Japan’s two-year government bond auction Tuesday drew the strongest demand since October as investors were attracted to bond yields that have approached the highest since 2008.
Appetite for this maturity debt — which is sensitive to the outlook for monetary policy — has also been supported by continued demand for Bank of Japan-eligible collateral and surplus cash management.
The average bid-to-cover ratio was 4.47, compared with 3.90 in a sale last month and the 12-month average of 3.99. In another sign of firm demand, the tail, or gap between average and lowest-accepted prices, was 0.005, compared with 0.012 at the previous sale.
The sale’s impact rippled into the secondary market, with two-year bonds advancing, which nudged the yield down by two basis points to 0.82%. This slight drop in yields Tuesday contrasts with the broad trend in recent months, which has seen them moving higher on both short- and long-maturity debt.

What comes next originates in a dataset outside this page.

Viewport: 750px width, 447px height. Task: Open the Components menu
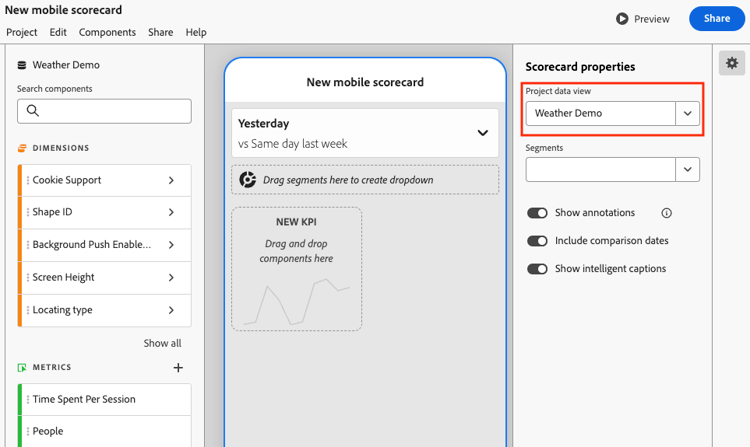107,32
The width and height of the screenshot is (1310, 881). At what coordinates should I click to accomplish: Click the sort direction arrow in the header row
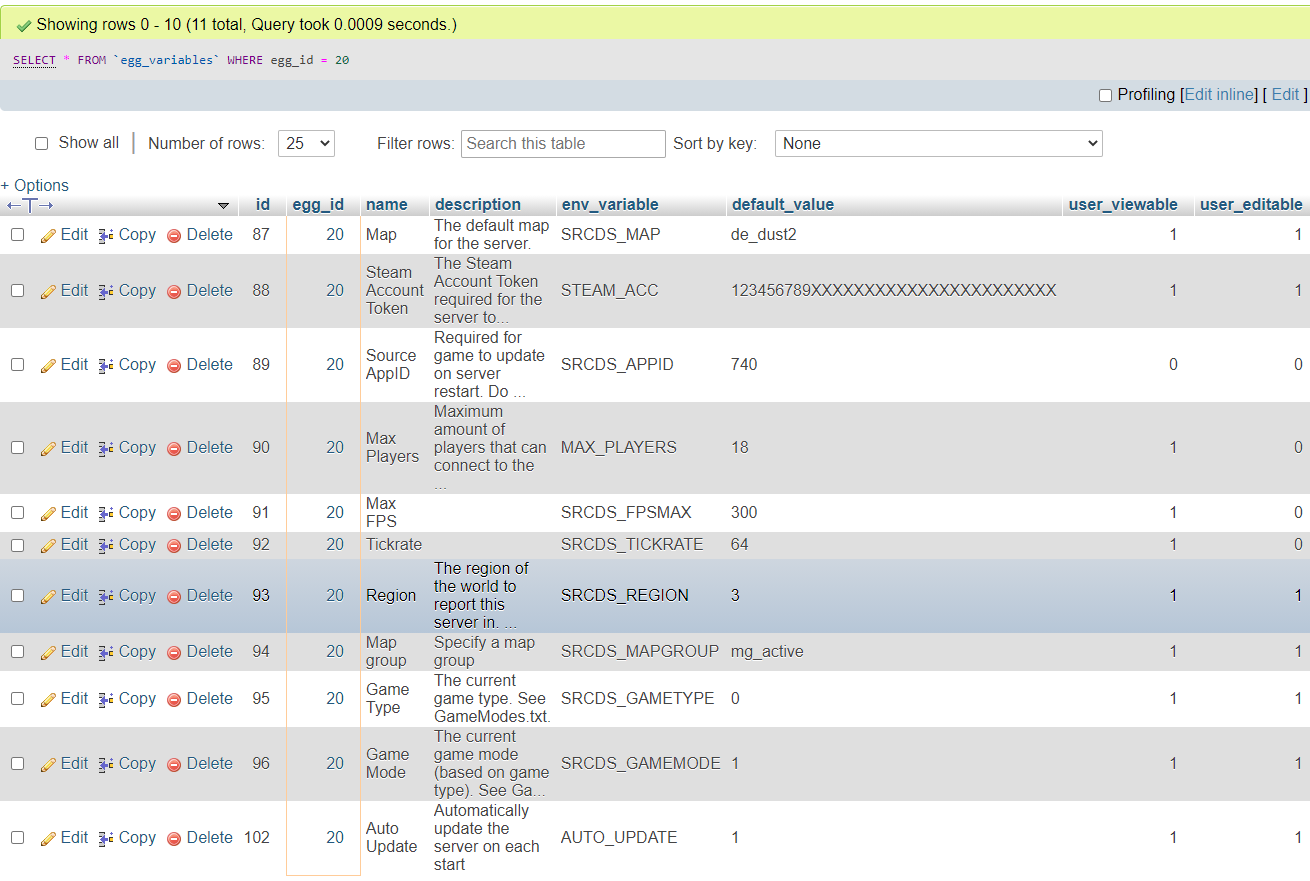coord(224,204)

The auction also comes ahead of a policy meeting Wednesday and Thursday by BOJ, which is expected to hold its benchmark interest rate steady at the gathering. Yet central bank officials see the possibility of another interest rate hike this year, according to people familiar with the matter.
“The two-year bond auction drew strong results, with yields rising to levels that reflect expectations of a BOJ rate hike,” said Takashi Fujiwara, chief fund manager at Resona Asset Management. “The yield level is good in terms of reflecting rate hike expectations, and holding the bond is unlikely to result in losses.”
Still, the signs of strong demand may not be enough to change the upward trajectory of yields.
What Bloomberg Strategists Say…
A risk-neutral yield, which signals a future path of short-term interest rates, has climbed to 0.7%, the highest in almost four months, according to estimates by Daiwa Securities. The move reflects renewed expectations that the Bank of Japan will raise its policy rate following the trade agreement with the US.
– Masaki Kondo, Rates/FX strategist
Traders of overnight index swaps are pricing in about a 75% chance the BOJ will hike rates by year-end, up from around 57% at start of the month. The benchmark interest rate is currently 0.5%.
Japan securing a trade deal with the US last week — which set tariffs at a lower-than-feared 15% — has reduced some uncertainty for the BOJ as it considers the need for higher interest rates to curb inflation.
One area of uncertainty that remains is politics, with a question mark hanging over Prime Minister Shigeru Ishiba’s future after the ruling Liberal Democratic Party-led coalition lost its majority in the upper house.
This has raised concerns that government spending may increase while taxes are reduced, which has fueled an advance in yields on longer-maturity Japanese government debt.
Ishiba’s leadership is seen as bond-friendly due to his strict stance on fiscal discipline.